*EXERCISE PROMPT:*
Report how many lines below contain the word "pixels", giving the number and no other words.

[Stored records]
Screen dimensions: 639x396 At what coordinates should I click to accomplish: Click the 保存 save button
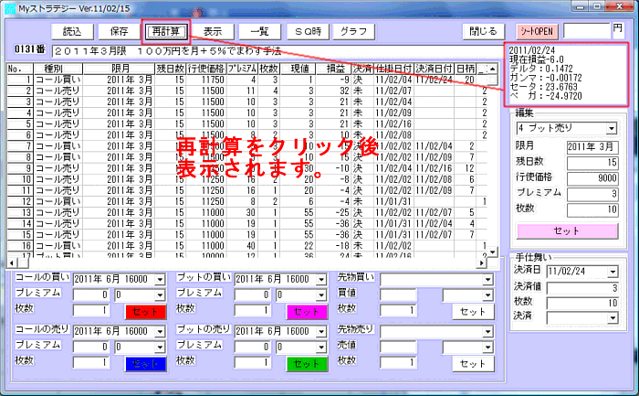point(119,30)
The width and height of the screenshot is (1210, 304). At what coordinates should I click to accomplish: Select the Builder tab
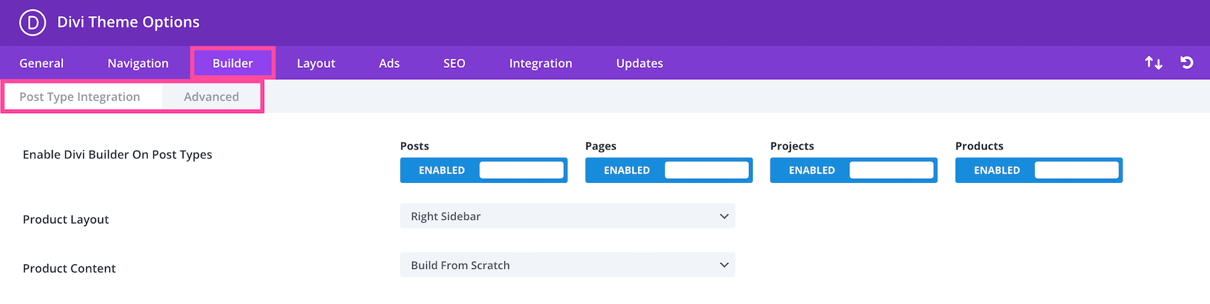[x=233, y=63]
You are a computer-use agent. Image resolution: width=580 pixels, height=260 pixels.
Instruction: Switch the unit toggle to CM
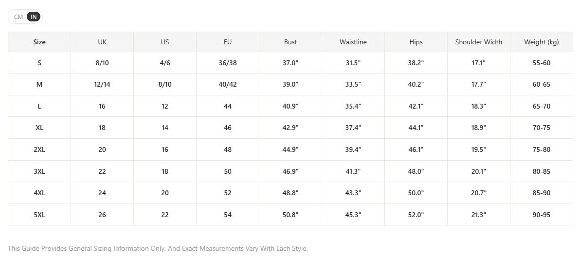tap(18, 17)
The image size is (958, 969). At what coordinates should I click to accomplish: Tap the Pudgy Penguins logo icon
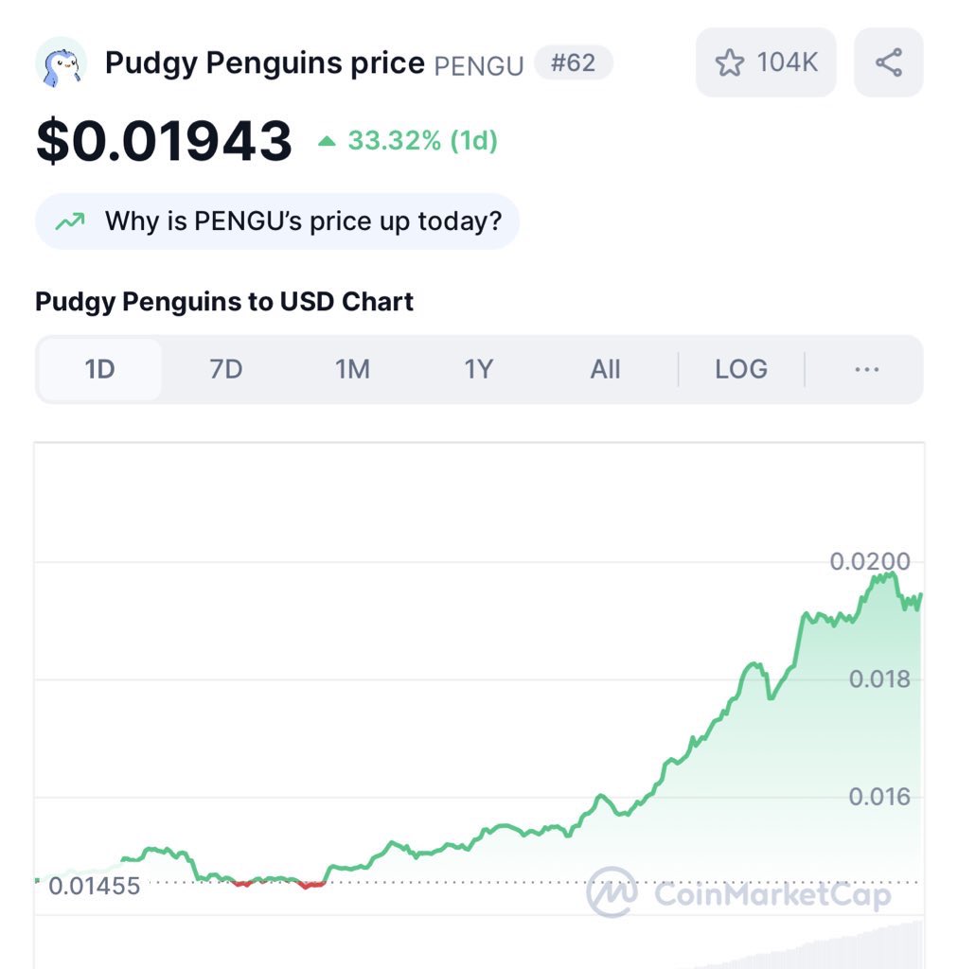tap(61, 62)
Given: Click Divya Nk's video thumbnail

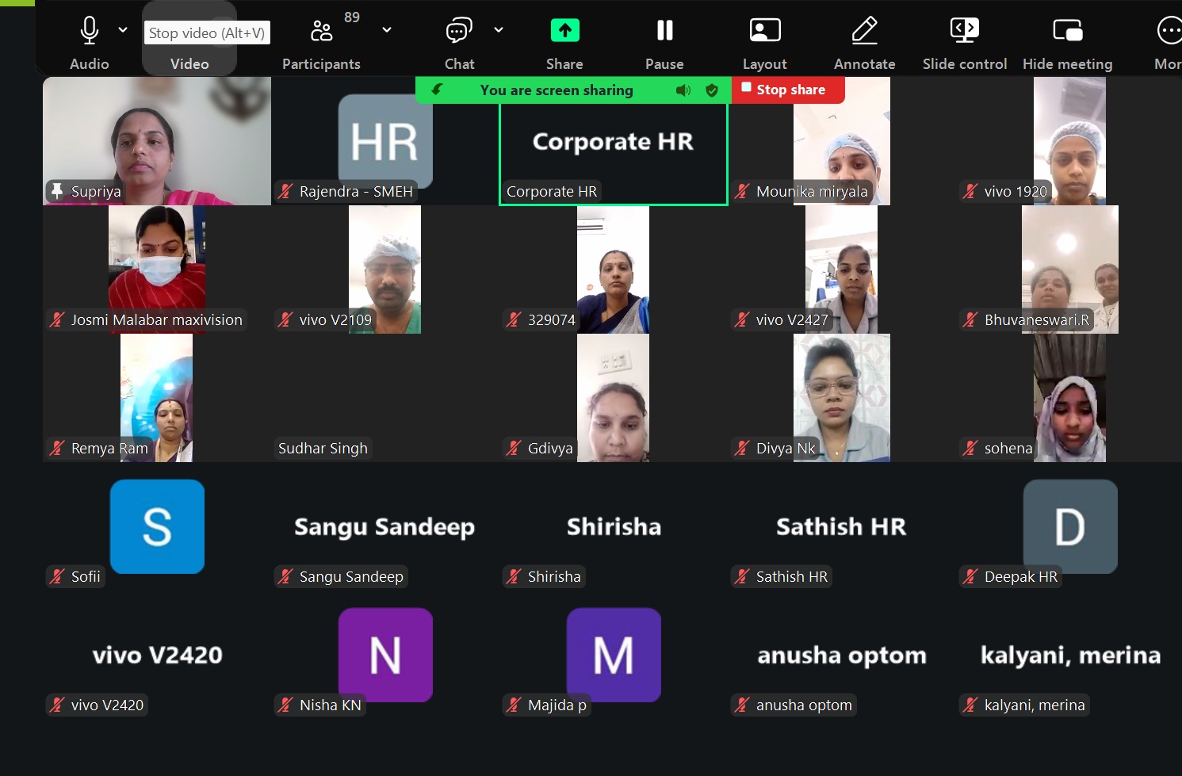Looking at the screenshot, I should [x=841, y=396].
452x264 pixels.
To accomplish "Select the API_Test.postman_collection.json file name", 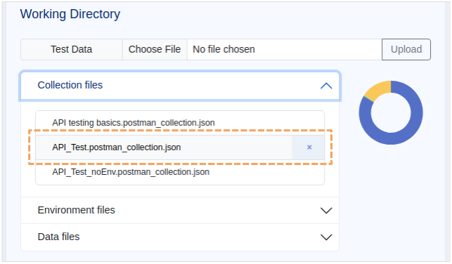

*TASK OUTPUT:*
2